Spoken Archive Engine

Project Overview

The Spoken Archive Engine is a grounded research interface for long-form spoken-word collections. It makes audio archives searchable by meaning and returns answers supported by selected transcript evidence.

The problem

Long-form spoken-word archives — radio programmes, oral histories, public hearings, lectures, and interviews — contain large amounts of knowledge locked inside hours of audio. Traditional search often fails because the material is not easily searchable by meaning, theme, or public concern.

The result is a gap between what the archive contains and what researchers, journalists, institutions, and the public can practically retrieve.

What the system does

The Spoken Archive Engine turns spoken-word collections into evidence-aware research archives. A user asks a plain-language question. The system retrieves relevant passages, generates a grounded answer, and displays the evidence behind that answer.

The product is designed to feel like consulting a careful research archive, not like using a chatbot or generic search tool.

The first collection

The first public collection is Down to Brass Tacks, a Barbadian radio call-in programme. The broader source archive spans 2021–2026 and includes roughly 1,177 episodes.

The current public queryable collection covers Down to Brass Tacks episodes from 2024/5 to early April 2026. Full-collection expansion remains ongoing.

How it works

Audio goes in. Raw episode recordings are stored in cloud storage.
Transcription and processing. Episodes are transcribed, normalized, segmented, and enriched.
Meaning is indexed. Each segment is embedded and loaded into a semantic retrieval layer.
Questions receive grounded answers. Retrieved passages are used to generate answers with visible archive evidence.

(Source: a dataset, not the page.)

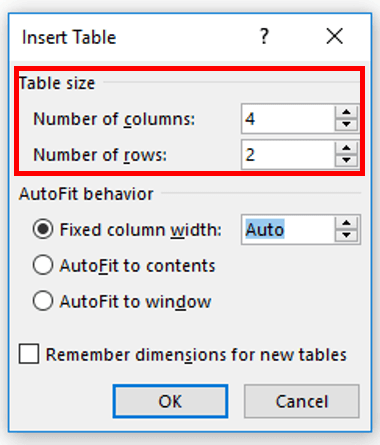Click the Help question mark icon
Image resolution: width=380 pixels, height=445 pixels.
[264, 36]
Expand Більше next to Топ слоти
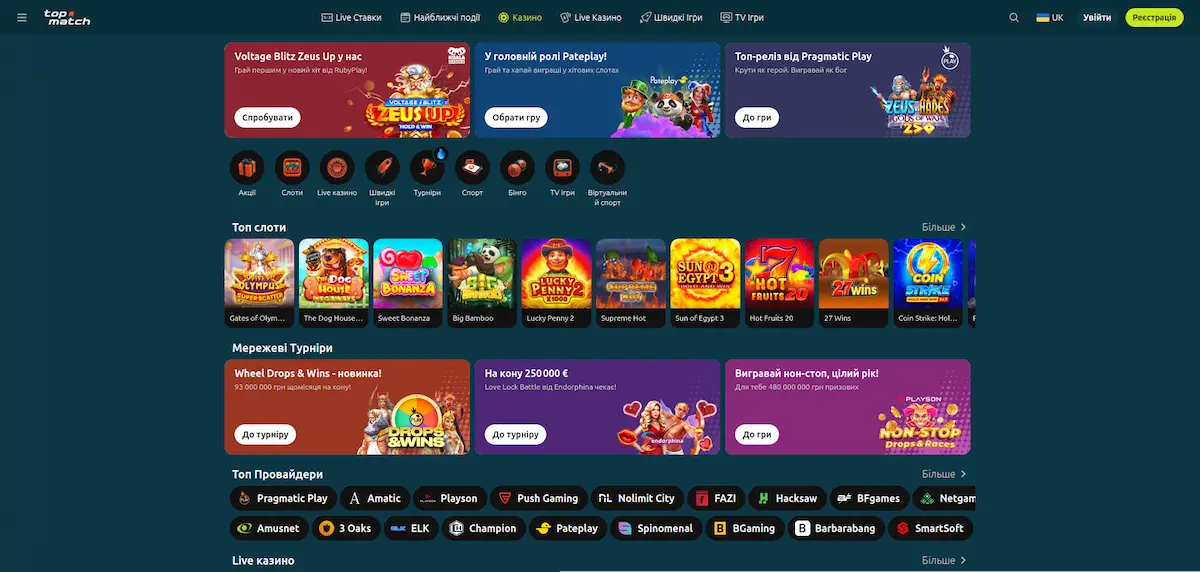 coord(944,227)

Why the architecture matters

Traceability. Answers are connected to retrieved evidence rather than free-form generation.
Repeatability. The same pipeline can process future episodes and future collections consistently.
Scalability. The first collection is Down to Brass Tacks, but the platform is designed for additional spoken-word collections.
Cost discipline. Infrastructure choices are guided by cost and operational practicality.

What makes it different

The system is grounded, collection-aware, and archival in tone. It avoids chat-style interaction and avoids presenting generated answers as definitive truth claims. Retrieved passages are called evidence, not citations, because the product’s purpose is to show what the archive supports.

Who it is for

Researchers and journalists working with public discourse.
Institutions and analysts examining civic, economic, or policy themes.
Archives and media organizations making spoken-word collections searchable.